Dataset entries
*** Begin section ***
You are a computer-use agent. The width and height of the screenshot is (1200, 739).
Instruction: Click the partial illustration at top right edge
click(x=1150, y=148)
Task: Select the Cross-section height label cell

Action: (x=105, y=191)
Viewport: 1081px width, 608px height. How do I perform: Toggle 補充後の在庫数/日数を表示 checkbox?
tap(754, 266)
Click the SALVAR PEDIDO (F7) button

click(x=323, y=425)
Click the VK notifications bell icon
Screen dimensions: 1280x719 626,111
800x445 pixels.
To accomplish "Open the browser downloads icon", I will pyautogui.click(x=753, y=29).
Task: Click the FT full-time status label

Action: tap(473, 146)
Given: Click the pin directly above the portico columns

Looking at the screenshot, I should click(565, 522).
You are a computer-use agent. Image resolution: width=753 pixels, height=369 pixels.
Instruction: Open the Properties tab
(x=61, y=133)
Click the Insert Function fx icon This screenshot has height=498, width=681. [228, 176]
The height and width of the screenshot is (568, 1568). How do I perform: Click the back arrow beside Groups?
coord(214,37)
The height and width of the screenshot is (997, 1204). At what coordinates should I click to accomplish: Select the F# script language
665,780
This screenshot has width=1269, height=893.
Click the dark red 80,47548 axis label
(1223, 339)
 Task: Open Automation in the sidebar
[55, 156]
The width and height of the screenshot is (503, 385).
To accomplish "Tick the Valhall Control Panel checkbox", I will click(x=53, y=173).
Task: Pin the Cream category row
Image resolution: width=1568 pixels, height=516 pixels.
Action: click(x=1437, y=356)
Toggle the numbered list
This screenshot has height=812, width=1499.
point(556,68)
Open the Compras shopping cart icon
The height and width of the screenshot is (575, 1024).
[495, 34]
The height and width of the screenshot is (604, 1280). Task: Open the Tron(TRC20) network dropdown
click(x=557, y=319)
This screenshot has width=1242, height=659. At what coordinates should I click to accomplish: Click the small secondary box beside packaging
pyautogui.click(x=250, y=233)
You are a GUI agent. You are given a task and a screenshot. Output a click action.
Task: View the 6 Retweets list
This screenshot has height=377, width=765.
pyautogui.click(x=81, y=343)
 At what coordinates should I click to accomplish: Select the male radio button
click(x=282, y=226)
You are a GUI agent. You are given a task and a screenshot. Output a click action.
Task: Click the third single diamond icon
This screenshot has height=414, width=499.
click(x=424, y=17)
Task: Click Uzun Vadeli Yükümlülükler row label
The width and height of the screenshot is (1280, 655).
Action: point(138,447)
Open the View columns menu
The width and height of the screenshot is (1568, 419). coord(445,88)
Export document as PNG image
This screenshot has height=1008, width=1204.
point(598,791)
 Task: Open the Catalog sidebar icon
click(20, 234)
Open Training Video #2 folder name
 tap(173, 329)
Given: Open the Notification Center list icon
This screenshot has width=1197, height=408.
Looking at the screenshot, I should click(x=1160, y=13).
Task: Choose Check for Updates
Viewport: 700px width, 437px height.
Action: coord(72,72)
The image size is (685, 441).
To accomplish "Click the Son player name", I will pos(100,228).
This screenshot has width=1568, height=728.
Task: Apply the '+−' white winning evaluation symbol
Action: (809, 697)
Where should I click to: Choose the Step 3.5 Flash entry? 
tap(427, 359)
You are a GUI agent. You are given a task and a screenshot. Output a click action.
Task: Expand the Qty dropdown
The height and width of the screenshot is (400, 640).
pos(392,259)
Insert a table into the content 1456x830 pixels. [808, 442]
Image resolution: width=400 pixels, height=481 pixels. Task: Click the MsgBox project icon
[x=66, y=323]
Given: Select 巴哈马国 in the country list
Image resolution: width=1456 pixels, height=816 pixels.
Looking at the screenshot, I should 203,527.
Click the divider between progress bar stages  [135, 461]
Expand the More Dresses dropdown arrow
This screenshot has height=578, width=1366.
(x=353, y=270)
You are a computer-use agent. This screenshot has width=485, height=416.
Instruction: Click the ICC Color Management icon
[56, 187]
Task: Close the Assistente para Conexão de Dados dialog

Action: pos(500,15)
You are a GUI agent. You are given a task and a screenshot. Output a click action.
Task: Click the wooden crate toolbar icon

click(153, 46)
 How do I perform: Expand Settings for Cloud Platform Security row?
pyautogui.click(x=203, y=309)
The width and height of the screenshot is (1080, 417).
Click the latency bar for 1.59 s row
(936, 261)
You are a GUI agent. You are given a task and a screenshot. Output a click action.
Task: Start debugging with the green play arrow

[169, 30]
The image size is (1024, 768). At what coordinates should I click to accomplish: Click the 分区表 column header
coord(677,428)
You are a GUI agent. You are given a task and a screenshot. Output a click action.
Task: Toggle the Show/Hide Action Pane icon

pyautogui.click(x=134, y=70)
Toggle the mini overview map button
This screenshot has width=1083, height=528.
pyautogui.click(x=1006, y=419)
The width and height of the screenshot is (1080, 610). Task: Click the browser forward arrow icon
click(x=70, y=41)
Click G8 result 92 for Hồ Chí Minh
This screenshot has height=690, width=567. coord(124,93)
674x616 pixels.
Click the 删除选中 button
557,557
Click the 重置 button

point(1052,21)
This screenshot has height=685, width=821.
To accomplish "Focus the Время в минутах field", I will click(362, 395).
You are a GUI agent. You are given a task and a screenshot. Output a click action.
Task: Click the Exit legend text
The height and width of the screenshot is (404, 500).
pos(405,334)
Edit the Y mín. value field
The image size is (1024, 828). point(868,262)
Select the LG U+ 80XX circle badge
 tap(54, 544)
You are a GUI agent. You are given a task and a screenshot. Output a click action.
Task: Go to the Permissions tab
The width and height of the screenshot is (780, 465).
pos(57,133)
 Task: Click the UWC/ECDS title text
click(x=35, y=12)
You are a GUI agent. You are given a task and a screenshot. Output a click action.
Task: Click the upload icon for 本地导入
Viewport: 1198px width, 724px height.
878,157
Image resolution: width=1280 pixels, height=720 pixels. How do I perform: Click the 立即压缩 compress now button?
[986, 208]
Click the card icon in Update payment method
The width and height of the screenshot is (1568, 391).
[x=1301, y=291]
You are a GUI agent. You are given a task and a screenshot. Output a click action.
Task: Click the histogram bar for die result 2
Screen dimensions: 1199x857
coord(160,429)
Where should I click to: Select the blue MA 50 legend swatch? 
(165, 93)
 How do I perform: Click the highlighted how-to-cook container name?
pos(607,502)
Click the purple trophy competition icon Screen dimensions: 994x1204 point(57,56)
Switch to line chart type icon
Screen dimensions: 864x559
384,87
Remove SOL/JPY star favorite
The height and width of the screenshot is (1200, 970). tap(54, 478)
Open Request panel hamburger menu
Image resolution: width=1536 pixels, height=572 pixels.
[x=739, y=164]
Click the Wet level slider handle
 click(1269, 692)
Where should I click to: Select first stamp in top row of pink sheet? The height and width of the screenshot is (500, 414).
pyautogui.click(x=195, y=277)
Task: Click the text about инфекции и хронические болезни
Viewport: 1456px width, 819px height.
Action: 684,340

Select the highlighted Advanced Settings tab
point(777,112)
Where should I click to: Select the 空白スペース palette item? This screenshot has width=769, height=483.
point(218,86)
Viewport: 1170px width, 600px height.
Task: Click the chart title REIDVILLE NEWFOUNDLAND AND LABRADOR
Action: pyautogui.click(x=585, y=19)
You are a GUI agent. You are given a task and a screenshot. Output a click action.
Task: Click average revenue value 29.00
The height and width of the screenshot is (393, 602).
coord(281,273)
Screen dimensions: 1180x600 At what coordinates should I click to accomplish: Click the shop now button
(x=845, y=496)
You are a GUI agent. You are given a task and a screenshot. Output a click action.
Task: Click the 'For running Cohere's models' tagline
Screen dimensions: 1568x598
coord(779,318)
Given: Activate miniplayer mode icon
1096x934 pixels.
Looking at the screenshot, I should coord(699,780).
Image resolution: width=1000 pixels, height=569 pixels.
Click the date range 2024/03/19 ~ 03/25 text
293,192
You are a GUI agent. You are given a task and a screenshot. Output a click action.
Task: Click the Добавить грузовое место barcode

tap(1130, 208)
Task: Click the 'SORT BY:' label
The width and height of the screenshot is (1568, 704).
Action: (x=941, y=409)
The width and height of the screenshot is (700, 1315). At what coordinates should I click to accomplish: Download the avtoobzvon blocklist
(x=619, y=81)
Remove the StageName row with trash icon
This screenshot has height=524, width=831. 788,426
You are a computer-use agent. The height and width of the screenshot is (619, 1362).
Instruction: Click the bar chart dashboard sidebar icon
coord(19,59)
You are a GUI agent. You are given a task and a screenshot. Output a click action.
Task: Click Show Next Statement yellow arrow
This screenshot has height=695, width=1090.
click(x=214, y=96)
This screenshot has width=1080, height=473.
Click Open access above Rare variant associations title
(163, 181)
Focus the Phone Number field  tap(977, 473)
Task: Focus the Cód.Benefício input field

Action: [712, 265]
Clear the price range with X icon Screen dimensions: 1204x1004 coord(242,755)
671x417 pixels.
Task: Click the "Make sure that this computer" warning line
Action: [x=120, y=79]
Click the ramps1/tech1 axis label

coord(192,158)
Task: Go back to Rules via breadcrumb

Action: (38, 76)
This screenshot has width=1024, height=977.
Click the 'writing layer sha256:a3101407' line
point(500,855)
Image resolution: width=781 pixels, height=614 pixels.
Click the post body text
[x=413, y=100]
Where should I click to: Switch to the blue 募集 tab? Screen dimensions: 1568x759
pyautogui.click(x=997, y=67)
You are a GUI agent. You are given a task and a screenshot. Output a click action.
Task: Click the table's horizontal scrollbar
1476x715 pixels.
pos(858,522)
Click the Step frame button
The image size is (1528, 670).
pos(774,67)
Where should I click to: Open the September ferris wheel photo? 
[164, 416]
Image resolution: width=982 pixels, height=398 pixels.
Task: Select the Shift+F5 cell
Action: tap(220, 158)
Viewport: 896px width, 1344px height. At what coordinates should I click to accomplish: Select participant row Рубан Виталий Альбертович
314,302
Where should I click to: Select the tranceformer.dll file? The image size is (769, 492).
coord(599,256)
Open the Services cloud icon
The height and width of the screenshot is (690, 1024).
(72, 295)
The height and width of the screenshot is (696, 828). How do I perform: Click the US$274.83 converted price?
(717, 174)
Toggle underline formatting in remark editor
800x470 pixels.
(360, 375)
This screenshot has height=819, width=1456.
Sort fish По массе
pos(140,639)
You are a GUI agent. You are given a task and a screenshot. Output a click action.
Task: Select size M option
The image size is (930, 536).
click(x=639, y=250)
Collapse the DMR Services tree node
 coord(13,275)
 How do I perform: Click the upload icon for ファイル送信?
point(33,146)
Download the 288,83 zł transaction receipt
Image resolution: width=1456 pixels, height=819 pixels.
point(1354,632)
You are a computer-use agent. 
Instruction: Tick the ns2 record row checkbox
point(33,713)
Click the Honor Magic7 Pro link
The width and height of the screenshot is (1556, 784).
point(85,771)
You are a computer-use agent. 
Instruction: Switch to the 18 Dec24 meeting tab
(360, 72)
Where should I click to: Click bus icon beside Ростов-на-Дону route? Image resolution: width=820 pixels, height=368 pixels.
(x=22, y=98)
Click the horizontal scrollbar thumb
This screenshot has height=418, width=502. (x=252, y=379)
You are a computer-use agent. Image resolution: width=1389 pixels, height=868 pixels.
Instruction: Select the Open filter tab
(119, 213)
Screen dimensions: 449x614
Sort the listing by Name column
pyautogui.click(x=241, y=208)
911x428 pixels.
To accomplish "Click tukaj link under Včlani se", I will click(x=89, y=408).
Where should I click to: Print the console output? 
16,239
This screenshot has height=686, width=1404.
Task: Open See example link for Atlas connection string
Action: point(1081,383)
*** End section ***
- Task statement
Determine which lines above include the word "table", and report those lines in full.

- Answer to this task
Insert a table into the content 1456x830 pixels. [808, 442]
Task: Click the table's horizontal scrollbar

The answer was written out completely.